Conference Abstract | Volume 8, Abstract ELIC2025345 (Poster 056) | Published: 01 Aug 2025
Muzzammil Sani Gadanya1, Chinedu Labluz Okoroafor1, Tochi Joy Okwor1, Obiora Peter Okafor1
1Nigeria Centre for Disease Control and Prevention, Abuja, Nigeria
&Corresponding author: Obiora Okafor, Nigeria Centre for Disease Control and Prevention, Abuja, Nigeria, Email: obiora.okafor@ncdc.gov.ng
Received: 25 May 2025, Accepted: 09 Jul 2025, Published: 01 Aug 2025
Domain: Infectious Disease Epidemiology
Keywords: Healthcare workers (HCW), Infection prevention and control (IPC), Reverse transcription polymerase chain reaction (RT-PCR), Primary health care (PHC), Personal protective equipment (PPE)
©Muzzammil Sani Gadanya et al. Journal of Interventional Epidemiology and Public Health (ISSN: 2664-2824). This is an Open Access article distributed under the terms of the Creative Commons Attribution International 4.0 License (https://creativecommons.org/licenses/by/4.0/), which permits unrestricted use, distribution, and reproduction in any medium, provided the original work is properly cited.
Cite this article: Muzzammil Sani Gadanya et al., Lassa fever infections among healthcare workers in Nigeria: Exposure, delayed care-seeking, and IPC gaps. Journal of Interventional Epidemiology and Public Health. 2025;8(ConfProc5):00200. https://doi.org/10.37432/JIEPH-CONFPRO5-00200
Nigeria faces a critical health workforce shortage, with only 1.83 skilled workers per 1,000 people, well below the WHO-recommended 4.5. Healthcare workers (HCWs) are at increased risk of Lassa fever infection, yet the drivers of nosocomial transmission remain poorly understood. HCW deaths continue to occur during outbreak seasons, highlighting the urgent need to strengthen infection prevention and control (IPC). Understanding exposure patterns and care-seeking behaviour is essential to optimizing IPC strategies and protecting the health system’s frontline.
This is a descriptive cross-sectional study using data from healthcare workers (HCWs) infected with Lassa fever in 2023 and 2024. The Infection Prevention and Control (IPC) pillar of the National Lassa Fever Technical Working Group routinely investigates RT-PCR-confirmed Lassa fever cases among HCWs using standardized case investigation forms.
A total of 60 PCR-confirmed HCW infections were investigated.
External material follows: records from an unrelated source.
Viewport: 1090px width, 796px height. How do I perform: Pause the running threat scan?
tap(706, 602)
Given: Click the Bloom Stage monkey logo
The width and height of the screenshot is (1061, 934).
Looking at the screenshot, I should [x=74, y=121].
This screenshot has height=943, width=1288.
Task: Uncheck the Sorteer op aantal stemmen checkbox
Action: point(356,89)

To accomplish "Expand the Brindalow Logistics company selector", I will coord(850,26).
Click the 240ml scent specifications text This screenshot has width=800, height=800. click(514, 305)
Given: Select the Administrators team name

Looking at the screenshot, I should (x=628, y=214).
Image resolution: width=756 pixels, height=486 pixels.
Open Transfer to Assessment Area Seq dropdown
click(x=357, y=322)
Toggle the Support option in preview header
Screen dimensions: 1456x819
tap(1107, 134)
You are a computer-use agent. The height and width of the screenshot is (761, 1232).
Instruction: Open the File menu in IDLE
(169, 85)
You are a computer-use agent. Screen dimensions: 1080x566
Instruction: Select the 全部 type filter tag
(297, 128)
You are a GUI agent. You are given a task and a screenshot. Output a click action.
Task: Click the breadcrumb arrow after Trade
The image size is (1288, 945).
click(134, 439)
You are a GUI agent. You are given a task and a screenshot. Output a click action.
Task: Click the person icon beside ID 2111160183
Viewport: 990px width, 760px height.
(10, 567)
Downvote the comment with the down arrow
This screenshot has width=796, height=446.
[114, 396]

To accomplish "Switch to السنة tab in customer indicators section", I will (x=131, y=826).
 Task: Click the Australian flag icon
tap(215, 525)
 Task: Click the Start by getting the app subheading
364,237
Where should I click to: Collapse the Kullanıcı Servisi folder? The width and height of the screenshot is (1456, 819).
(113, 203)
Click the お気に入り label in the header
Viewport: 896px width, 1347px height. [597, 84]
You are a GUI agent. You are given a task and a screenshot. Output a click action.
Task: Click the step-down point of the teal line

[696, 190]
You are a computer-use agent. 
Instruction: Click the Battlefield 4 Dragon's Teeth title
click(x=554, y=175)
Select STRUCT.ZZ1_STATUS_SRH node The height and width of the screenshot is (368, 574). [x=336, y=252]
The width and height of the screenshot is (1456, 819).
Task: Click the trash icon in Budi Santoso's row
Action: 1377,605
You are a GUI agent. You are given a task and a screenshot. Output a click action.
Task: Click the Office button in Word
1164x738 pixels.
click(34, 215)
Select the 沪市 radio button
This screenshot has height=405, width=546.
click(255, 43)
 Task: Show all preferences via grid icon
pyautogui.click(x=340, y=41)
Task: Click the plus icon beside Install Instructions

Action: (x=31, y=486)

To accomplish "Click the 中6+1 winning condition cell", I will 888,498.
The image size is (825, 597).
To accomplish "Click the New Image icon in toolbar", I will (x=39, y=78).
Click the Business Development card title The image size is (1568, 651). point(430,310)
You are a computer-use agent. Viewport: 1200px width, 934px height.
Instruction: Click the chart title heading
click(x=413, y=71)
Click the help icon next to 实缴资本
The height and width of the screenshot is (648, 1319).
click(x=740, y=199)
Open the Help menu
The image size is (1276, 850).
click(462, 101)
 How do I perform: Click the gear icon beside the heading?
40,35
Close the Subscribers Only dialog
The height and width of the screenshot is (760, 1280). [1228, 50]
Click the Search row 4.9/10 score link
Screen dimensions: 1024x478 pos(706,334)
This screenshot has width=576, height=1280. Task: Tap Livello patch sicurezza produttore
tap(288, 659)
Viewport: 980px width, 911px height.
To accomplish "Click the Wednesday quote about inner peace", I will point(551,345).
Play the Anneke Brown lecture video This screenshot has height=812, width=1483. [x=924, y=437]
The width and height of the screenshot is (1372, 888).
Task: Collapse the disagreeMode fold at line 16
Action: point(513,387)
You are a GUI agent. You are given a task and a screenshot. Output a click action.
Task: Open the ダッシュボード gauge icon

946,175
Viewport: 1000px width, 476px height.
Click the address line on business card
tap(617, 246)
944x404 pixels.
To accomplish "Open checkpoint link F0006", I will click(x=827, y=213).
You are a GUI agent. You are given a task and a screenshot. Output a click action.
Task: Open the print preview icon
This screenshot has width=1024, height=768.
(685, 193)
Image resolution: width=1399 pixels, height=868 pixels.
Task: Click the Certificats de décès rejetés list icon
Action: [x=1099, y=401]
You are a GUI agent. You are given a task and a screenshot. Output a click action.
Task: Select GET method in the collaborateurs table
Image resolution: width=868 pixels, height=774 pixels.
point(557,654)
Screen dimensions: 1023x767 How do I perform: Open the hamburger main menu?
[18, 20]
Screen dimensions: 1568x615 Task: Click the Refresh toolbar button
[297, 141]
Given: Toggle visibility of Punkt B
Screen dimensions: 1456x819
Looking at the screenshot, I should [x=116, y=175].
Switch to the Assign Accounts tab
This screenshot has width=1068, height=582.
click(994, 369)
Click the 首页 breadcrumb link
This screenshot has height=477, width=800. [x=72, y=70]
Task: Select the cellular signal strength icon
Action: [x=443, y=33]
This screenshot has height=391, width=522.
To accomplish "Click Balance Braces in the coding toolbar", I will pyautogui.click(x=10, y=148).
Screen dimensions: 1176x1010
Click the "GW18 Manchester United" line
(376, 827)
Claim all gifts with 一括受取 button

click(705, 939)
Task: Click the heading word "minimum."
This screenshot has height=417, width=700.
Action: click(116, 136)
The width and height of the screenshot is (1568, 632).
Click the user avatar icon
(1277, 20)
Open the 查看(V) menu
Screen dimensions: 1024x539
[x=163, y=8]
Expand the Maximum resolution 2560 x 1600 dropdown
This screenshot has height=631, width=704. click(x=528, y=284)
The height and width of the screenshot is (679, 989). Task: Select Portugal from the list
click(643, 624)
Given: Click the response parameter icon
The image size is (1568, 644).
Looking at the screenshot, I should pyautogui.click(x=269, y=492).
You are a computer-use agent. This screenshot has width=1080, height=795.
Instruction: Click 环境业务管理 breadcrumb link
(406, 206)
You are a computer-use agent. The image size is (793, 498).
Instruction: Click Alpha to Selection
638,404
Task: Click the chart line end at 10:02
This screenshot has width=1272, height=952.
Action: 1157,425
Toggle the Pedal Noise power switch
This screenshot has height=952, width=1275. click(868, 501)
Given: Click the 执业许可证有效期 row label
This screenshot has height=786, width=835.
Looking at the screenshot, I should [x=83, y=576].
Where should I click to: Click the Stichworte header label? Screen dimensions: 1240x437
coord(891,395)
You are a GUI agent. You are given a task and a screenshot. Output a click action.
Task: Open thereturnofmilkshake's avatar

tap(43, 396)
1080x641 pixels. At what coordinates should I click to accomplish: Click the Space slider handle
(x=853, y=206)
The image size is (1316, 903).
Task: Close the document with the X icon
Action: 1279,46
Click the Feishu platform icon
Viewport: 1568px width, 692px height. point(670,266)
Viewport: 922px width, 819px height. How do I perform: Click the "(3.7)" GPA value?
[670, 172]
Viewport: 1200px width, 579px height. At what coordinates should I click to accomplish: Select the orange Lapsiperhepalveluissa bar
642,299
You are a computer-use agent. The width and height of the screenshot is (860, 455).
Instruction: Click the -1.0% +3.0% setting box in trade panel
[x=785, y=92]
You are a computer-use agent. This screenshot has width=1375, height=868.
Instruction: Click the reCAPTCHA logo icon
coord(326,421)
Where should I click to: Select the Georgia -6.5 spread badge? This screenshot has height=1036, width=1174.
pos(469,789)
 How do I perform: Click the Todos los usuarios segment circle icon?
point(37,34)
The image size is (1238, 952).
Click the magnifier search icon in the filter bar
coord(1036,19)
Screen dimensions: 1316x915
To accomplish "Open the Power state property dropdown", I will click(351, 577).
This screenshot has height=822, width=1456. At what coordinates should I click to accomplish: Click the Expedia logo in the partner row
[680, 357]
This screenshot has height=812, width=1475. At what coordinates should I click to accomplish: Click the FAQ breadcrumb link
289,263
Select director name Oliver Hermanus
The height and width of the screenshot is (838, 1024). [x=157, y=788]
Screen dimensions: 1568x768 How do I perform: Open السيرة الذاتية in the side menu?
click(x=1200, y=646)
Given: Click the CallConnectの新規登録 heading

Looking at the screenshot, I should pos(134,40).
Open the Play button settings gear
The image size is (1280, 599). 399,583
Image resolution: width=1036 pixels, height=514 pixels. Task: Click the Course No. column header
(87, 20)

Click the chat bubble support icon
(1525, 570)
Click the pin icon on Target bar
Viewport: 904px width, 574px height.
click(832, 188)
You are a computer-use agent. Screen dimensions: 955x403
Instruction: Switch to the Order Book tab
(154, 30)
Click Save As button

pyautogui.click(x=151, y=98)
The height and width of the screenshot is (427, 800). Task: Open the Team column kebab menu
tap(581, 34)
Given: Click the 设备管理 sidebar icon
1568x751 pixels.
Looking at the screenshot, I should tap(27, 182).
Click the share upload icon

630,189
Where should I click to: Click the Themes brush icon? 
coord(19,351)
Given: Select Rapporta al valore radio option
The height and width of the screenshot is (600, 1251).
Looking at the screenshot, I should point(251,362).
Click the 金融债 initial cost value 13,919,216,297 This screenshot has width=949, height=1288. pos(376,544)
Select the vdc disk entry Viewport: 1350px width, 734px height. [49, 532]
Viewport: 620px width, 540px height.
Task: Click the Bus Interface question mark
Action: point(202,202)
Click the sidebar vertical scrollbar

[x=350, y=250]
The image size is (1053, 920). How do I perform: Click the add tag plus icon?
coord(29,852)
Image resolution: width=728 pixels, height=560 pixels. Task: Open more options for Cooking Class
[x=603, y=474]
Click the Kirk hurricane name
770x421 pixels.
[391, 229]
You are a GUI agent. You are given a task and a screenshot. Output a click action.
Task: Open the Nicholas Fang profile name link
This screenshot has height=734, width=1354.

Most occurred in outpatient units, accounting for 94.5%, while isolation and theatre units contributed 3.7% and 1.9%, respectively. The majority were aged 31–40 years (40.0%), with females comprising 60.0% and males 40.0%. Infections were mostly reported from tertiary facilities (70.0%), followed by PHCs (15.0%) and secondary/general hospitals (11.7%). Public facilities accounted for 78.3% of cases; private, 21.7%. Only 41.7% had IPC programmes; 51% did not use appropriate PPE during patient care, and 53.3% had no IPC training. Most HCWs (84%) could not identify their exposure source. Of the 16 (26.7%) that could, the mean interval from exposure to medical attention was 15 days; from exposure to symptom onset, 8 days; and from symptom onset to care, 6 days. Over one-third of HCWs delayed care by more than three days after symptom onset.